The Booty Report

News and Updates for Swashbucklers Everywhere

Arrr! China's sneaky cannonballs in the sky be givin' us a right good thrashin' in the cosmic contest!

2024-11-27

Arrr, matey! China be settin’ sail for the stars, hopin’ to outshine the Yanks! But here’s the rub—our own landlubber government be weighin’ us down like a cannonball! Avast, me hearties, we be needin’ to hoist the sails and shake off the barnacles!

Ahoy, mateys! Gather 'round as I regale ye with tales of the great cosmic tussle 'twixt the United States and the sneaky rogues from China! Aye, it be no secret that the Chinese Communist Party be lookin’ to hoist their flag high in the skies, aiming to outshine the U.S. as a space captain by 2045. Arrr, a report from our clever intelligence folks be sayin’ that by 2030, the Dragon’s crew may just nab the title of world-class space dominators, if we don’t watch our backs!

In 2021, the Chinese launched more rockets than we did, like a fleet of cannonball-launchin’ sea dogs! They’ve even got hypersonic missiles that can dance through the stars and hit our ships with deadly precision! Meanwhile, our own sailors at the Federal Aviation Administration be trippin’ over red tape, makin’ it harder for our brave adventurers to conquer the cosmos.

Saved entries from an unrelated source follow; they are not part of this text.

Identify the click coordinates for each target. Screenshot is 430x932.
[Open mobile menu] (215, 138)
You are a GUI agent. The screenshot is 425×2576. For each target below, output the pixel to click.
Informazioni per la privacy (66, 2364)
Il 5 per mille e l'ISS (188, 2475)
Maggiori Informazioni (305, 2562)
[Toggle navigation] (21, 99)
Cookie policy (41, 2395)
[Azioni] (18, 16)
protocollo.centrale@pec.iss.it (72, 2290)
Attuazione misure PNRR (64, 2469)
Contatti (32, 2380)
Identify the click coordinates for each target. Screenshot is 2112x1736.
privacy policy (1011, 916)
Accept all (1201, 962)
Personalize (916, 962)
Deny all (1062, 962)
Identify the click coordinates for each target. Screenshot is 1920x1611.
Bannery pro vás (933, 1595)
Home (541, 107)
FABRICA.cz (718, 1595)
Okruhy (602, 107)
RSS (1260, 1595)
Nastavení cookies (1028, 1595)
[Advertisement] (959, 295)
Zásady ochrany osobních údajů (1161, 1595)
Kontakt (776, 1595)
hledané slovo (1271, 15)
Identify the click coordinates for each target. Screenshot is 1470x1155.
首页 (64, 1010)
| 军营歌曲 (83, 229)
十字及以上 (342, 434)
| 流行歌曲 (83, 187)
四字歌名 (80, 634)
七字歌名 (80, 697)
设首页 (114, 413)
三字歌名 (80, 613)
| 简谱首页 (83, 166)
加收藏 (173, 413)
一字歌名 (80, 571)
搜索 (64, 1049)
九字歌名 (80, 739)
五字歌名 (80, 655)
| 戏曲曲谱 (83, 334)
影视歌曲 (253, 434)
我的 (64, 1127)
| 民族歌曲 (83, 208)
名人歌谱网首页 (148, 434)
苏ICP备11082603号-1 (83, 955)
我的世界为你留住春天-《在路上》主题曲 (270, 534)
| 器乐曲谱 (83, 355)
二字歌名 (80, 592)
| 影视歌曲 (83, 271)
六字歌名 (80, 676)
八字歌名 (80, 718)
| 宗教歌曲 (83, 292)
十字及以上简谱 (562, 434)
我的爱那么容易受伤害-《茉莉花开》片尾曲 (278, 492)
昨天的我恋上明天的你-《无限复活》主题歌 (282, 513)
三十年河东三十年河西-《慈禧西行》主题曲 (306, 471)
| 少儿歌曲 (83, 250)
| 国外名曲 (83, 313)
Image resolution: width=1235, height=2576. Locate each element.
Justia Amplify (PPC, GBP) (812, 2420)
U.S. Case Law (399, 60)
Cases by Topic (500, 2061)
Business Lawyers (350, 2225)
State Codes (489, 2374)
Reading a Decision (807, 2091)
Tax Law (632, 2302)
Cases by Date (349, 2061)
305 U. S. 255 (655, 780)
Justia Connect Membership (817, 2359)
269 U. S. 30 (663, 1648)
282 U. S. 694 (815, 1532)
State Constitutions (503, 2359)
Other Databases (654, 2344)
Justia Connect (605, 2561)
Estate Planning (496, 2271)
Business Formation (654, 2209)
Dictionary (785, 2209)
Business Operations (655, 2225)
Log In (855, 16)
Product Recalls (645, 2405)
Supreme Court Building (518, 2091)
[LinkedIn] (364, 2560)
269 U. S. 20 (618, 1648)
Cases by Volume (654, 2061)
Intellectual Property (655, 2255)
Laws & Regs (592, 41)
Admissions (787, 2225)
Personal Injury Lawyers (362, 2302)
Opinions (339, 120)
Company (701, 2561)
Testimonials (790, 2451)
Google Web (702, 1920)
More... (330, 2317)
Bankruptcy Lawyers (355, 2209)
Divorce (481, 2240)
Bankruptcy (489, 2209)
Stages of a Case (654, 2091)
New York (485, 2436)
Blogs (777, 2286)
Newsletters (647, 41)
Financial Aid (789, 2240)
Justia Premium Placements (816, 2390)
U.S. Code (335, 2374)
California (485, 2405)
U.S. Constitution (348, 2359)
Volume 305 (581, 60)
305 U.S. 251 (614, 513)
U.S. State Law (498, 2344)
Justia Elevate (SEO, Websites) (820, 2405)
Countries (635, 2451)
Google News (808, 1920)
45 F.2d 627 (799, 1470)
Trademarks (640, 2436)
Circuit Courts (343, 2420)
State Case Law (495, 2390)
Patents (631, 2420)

But fear not! The tides be changin’, as our Congress be ready to cut through the nonsense and make way for innovation! With a bit of luck and the right jolly rogers in power, we’ll be back on course to claim our rightful throne in the heavens, outsmartin’ those crafty Chinese scallywags! So hoist yer sails and prepare for the next century of American space supremacy, or we be walkin' the plank into oblivion! Yarrr!